Bobby Holm

Personal information
- Born: January 22, 1919 Brooklyn, New York, U.S.
- Died: April 14, 2002 (aged 83) Sheboygan, Wisconsin, U.S.
- Listed height: 6 ft 0 in (1.83 m)
- Listed weight: 200 lb (91 kg)

Career information
- High school: Erasmus (Brooklyn, New York)
- College: Seton Hall (1939–1940)
- Position: Guard

Career history
- 1942–1944: New York Jewels
- 1944–1947: Sheboygan Red Skins
- 1947–1948: Birmingham Skyhawks
- 1948: Saratoga Indians
- 1948–1949: Hammond Calumet Buccaneers
- 1949: Saratoga Indians
- 1950–1951: New Holstein

= Bobby Holm =

American basketball player

Robert Charles Holm (January 22, 1919 – April 14, 2002) was an American professional basketball player.
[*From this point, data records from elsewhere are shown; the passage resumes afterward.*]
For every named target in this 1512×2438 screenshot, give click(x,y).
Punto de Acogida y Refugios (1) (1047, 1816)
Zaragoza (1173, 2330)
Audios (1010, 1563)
He played in the National Basketball League for the Sheboygan Red Skins and Hammond Calumet Buccaneers and averaged 5.2 points per game. He also played in the American Basketball League, the New York State Professional Basketball League, and the Professional Basketball League of America.

Bobby Holm is the nephew of Olympic gold medalist swimmer Eleanor Holm.